(Records provided):
***
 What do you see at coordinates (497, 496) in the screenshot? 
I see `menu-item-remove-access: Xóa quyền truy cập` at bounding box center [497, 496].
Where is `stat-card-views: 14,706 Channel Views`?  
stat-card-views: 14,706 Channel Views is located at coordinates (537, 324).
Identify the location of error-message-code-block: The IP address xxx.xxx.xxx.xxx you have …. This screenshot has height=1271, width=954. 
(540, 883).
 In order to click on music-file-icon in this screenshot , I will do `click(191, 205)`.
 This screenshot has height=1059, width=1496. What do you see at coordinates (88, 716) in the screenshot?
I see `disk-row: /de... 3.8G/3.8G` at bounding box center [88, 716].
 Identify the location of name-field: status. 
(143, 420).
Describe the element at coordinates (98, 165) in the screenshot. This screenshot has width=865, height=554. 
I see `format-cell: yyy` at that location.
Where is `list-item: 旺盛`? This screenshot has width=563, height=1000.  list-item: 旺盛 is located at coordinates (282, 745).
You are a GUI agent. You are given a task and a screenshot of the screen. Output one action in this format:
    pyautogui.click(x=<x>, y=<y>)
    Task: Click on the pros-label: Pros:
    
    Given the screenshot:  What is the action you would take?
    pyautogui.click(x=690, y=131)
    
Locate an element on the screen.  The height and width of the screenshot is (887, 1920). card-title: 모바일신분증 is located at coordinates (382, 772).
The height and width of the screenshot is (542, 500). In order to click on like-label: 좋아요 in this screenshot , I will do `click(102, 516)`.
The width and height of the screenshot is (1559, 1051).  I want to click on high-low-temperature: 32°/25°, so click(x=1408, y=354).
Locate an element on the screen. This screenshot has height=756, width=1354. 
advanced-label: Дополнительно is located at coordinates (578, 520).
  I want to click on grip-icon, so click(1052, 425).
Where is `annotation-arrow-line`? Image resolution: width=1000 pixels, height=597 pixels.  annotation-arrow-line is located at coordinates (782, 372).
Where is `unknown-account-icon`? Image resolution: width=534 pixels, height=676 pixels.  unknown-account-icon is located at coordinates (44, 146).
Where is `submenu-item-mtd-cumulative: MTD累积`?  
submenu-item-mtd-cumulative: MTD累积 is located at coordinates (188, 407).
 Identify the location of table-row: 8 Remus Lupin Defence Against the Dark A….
***
(Task brief): Reproduce all of the lines above word for word, with nothing added or changed.

(Solution):
 What do you see at coordinates (497, 496) in the screenshot? 
I see `menu-item-remove-access: Xóa quyền truy cập` at bounding box center [497, 496].
Where is `stat-card-views: 14,706 Channel Views`?  
stat-card-views: 14,706 Channel Views is located at coordinates (537, 324).
Identify the location of error-message-code-block: The IP address xxx.xxx.xxx.xxx you have …. This screenshot has height=1271, width=954. 
(540, 883).
 In order to click on music-file-icon in this screenshot , I will do `click(191, 205)`.
 This screenshot has height=1059, width=1496. What do you see at coordinates (88, 716) in the screenshot?
I see `disk-row: /de... 3.8G/3.8G` at bounding box center [88, 716].
 Identify the location of name-field: status. 
(143, 420).
Describe the element at coordinates (98, 165) in the screenshot. This screenshot has width=865, height=554. 
I see `format-cell: yyy` at that location.
Where is `list-item: 旺盛`? This screenshot has width=563, height=1000.  list-item: 旺盛 is located at coordinates (282, 745).
You are a GUI agent. You are given a task and a screenshot of the screen. Output one action in this format:
    pyautogui.click(x=<x>, y=<y>)
    Task: Click on the pros-label: Pros:
    
    Given the screenshot:  What is the action you would take?
    pyautogui.click(x=690, y=131)
    
Locate an element on the screen.  The height and width of the screenshot is (887, 1920). card-title: 모바일신분증 is located at coordinates (382, 772).
The height and width of the screenshot is (542, 500). In order to click on like-label: 좋아요 in this screenshot , I will do `click(102, 516)`.
The width and height of the screenshot is (1559, 1051).  I want to click on high-low-temperature: 32°/25°, so click(x=1408, y=354).
Locate an element on the screen. This screenshot has height=756, width=1354. 
advanced-label: Дополнительно is located at coordinates (578, 520).
  I want to click on grip-icon, so click(1052, 425).
Where is `annotation-arrow-line`? Image resolution: width=1000 pixels, height=597 pixels.  annotation-arrow-line is located at coordinates (782, 372).
Where is `unknown-account-icon`? Image resolution: width=534 pixels, height=676 pixels.  unknown-account-icon is located at coordinates (44, 146).
Where is `submenu-item-mtd-cumulative: MTD累积`?  
submenu-item-mtd-cumulative: MTD累积 is located at coordinates (188, 407).
 Identify the location of table-row: 8 Remus Lupin Defence Against the Dark A….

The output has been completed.